Going to Tokyo

This is my first trip abroad since the pandemic. It’s been almost four years. When you travel regularly, it becomes a habit. You get used to the rhythm: booking places, planes, trains, and buses. When you stop travelling, the process becomes alien. Tasks that seemed second nature are now done with caution, hesitation. You can become more fearful of embarking on the journey. I even started missing the comfort of home before leaving the country!

However, the day arrived, and it was off to Heathrow. Nothing much had changed leading up to boarding the plane. When we were on the verge of taking off, the flight captain announced that someone wanted to get off the plane. He didn’t share the reason. It could have been anything from feeling unwell to getting a last-minute message. The captain said it’d take fifteen minutes to get the passenger and luggage off the plane. In the end, it was over an hour.

The flight itself was twelve hours. I’d forgotten how long a twelve-hour flight is. It seems to go on forever, despite all the entertainment available to you and the careful tuning of the aircraft’s environment to ensure your body begins the transition to the new time zone.

The flight’s on-screen entertainment — movies, music, magazines, games — once seemed exotic and exciting but, in this age of on-demand streaming channels, seemed prosaic. Even the “new movies” had been available to stream.
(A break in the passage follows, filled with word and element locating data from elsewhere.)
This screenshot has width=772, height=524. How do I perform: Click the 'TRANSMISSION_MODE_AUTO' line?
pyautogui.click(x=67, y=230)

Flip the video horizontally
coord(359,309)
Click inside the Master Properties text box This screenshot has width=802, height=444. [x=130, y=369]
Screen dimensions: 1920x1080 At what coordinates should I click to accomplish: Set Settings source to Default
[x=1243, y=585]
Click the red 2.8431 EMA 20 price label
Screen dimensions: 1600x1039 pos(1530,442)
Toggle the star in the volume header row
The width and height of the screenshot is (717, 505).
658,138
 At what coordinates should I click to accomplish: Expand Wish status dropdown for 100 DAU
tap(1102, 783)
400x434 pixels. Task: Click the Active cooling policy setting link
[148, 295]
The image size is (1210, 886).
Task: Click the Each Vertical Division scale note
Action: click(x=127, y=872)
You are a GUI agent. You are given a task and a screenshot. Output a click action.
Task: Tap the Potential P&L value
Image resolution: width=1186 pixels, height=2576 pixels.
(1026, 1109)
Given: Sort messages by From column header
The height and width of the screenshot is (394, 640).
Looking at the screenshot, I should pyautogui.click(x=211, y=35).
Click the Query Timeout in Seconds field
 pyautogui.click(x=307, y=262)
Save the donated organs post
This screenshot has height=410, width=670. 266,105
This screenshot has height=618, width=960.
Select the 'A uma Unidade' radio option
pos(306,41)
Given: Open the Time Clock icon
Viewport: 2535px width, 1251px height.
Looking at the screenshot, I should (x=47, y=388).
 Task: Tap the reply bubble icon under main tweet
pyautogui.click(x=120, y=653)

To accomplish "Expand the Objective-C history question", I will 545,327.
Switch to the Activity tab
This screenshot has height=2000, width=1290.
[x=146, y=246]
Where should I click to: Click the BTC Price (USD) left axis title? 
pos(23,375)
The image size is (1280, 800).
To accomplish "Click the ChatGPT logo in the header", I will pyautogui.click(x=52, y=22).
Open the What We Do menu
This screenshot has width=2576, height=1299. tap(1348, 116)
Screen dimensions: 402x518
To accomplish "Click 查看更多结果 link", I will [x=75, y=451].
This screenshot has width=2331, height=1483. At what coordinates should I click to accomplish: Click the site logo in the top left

The captain didn’t make up for lost time on the flight, as sometimes happens. We got to Hong Kong later than planned. At Hong Kong, the transfer was smooth. If we’d had less than an hour for our transfer, we’d have missed the connecting flight. It reminded me of when I recently changed my return flight from Tokyo: the original suggested flight left fifty minutes to change at Hong Kong. I changed it to one giving me more time.

In a documentary on airline travel, I’d heard someone from an airline say that passengers can transfer more quickly than luggage can be unloaded and reloaded for a transfer. That was a common cause of luggage not turning up at your destination even though you did. It was another reason not to pick a short transfer time window between arriving and departing.

At Hong Kong, when boarding, you didn’t show your password or boarding pass. You presented your face to a camera and, once recognized, your details appeared on the screen, including your seat number. I didn’t upload my photo at any point during the booking and checking-in process. Therefore, there must be a feature that allows an airline to retrieve your photo from the passport registration office using your passport number.

The Hong Kong leg was about four hours. That too seemed to go on and on even though I did a fair amount of sleeping.

Tokyo Haneda airport was calm but hectic. There were lots of people to direct you to a website form that you had to fill in. They told you to take a screenshot of the QR code shown once the form had been filled in. We had to show our covid passes and the QR code to get through the first hurdle. The next hurdle had a bigger queue that snaked around the terminal, but you were dealt with quickly once you reached the front of the queue. The final hurdle was customs. I wasn’t sure whether to declare my bananas and satsumas from London. In the end I did but they just ignored it and waved me through. Bananas and satsumas aren’t dangerous — yet.

And that was it. The transition from one time zone to another (that was nine hours ahead) was over. The next challenge would be how to make up for those lost hours. But first we had to get to our hotel via the monorail and JR Line.